Der Massenmord in Stade hat die politischen Netzwerke der Tat in einen unvorhersehbaren Lichtkreis gestellt. Der Täter, Fatih G., der sechs Menschen in einer Mutter-Kind-Einrichtung erschossen hatte, wurde im Rahmen seiner Untersuchungshaft in der JVA Bremervörde leblos aufgefunden – offiziell als Suizid dokumentiert. Die Behörden betonten: „Nach den vorliegenden Erkenntnissen handelt es sich um einen Suizid.“

Der 45-jährige Gefangene wurde am Morgen um 06:05 Uhr während der morgendlichen Kontrolle in seiner Zelle entdeckt. Seine Körpergröße war bereits nicht mehr messbar, und durch die Notärzte wurde der Tod bis zum Abend um 06:29 Uhr als Strangulation festgestellt. Die Ermittlungen zur Tat sind bereits eingeleitet worden, wobei die Angehörigen des Todesopfers und der Opfer in Stade informiert wurden.

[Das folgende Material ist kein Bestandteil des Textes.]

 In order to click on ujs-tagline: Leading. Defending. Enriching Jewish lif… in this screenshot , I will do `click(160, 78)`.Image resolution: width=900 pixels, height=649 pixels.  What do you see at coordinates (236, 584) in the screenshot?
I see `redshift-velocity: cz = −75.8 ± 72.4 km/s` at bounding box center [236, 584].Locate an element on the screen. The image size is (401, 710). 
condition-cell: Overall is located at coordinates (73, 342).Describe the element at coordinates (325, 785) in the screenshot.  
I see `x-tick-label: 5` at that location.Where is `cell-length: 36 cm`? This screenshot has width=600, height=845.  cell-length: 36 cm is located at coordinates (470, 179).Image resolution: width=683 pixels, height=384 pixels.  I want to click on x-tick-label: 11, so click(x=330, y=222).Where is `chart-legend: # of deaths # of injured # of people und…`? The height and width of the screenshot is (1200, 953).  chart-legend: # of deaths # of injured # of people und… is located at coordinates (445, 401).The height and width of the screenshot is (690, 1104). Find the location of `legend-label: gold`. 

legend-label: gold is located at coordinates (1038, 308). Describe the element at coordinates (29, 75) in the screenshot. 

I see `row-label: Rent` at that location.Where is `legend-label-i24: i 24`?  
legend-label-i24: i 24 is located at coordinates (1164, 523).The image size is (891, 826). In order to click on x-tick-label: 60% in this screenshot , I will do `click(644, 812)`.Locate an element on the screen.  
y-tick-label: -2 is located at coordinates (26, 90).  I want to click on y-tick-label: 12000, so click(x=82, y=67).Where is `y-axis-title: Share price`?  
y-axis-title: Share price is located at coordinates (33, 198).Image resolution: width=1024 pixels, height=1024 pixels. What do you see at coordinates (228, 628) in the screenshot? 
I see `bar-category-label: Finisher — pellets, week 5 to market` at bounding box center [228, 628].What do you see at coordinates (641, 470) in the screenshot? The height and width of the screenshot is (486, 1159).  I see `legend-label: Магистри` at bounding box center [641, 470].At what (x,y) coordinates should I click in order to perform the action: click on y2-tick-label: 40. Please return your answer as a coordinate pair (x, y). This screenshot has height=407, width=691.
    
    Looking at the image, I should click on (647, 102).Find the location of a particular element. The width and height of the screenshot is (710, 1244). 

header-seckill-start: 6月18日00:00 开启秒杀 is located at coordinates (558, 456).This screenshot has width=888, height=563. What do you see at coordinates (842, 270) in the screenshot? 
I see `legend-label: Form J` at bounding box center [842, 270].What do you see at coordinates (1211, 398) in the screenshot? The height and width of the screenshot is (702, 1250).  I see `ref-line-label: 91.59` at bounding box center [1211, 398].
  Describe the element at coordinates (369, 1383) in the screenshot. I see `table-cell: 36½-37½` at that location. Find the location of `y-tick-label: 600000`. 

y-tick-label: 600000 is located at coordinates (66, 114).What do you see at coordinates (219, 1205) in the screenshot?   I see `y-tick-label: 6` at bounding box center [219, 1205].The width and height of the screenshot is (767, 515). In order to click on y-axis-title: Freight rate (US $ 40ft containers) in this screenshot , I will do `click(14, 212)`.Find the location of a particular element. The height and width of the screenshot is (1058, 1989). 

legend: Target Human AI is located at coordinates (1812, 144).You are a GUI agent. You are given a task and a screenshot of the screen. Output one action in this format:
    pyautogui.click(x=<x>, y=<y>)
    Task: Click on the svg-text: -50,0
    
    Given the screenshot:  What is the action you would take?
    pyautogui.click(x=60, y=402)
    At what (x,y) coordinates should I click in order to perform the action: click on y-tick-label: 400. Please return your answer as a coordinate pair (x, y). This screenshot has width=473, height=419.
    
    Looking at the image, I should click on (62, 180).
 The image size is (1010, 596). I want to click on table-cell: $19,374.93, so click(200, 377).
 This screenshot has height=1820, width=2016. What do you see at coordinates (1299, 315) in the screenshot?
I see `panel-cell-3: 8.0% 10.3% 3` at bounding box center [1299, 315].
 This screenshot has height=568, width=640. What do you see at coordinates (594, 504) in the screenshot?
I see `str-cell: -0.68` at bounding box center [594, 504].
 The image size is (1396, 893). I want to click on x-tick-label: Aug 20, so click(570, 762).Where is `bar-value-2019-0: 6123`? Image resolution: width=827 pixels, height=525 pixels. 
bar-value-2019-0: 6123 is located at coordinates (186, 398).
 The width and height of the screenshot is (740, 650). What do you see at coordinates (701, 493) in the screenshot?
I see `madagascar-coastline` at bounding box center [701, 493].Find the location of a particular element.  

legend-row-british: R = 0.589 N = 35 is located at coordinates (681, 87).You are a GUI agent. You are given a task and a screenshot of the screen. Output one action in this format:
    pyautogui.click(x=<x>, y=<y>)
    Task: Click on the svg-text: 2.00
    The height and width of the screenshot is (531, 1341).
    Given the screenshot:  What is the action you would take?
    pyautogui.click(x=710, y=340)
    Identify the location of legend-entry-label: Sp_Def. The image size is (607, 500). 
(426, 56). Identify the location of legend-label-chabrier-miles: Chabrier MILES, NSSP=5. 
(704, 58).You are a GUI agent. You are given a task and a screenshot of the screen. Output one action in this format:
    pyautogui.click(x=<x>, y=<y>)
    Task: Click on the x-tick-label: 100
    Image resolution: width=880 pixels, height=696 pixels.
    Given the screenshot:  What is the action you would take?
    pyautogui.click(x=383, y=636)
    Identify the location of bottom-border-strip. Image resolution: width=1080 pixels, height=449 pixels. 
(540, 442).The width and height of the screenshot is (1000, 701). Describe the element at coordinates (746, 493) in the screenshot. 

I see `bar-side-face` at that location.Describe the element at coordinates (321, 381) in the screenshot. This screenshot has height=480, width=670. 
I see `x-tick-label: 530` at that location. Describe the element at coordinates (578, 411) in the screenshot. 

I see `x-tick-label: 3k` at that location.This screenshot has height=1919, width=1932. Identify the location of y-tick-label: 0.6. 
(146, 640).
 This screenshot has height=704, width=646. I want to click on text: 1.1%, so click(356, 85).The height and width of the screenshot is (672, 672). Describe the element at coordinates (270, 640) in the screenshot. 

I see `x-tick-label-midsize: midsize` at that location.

Ein entscheidender Aspekt der Ermittlungen ist die Fahrerin des Fluchtwagens, eine Schwiegermutter des SPD-Landtagsabgeordneten Deniz Kurku aus Niedersachsen. Der Politiker betonte umgehend, von der Tat keine Kenntnis zu haben. Doch die Staatsanwaltschaft warnte: Die Beteiligung der Fahrerin sei weiterhin unklar und könne möglicherweise bis in das linke politische Umfeld reichen.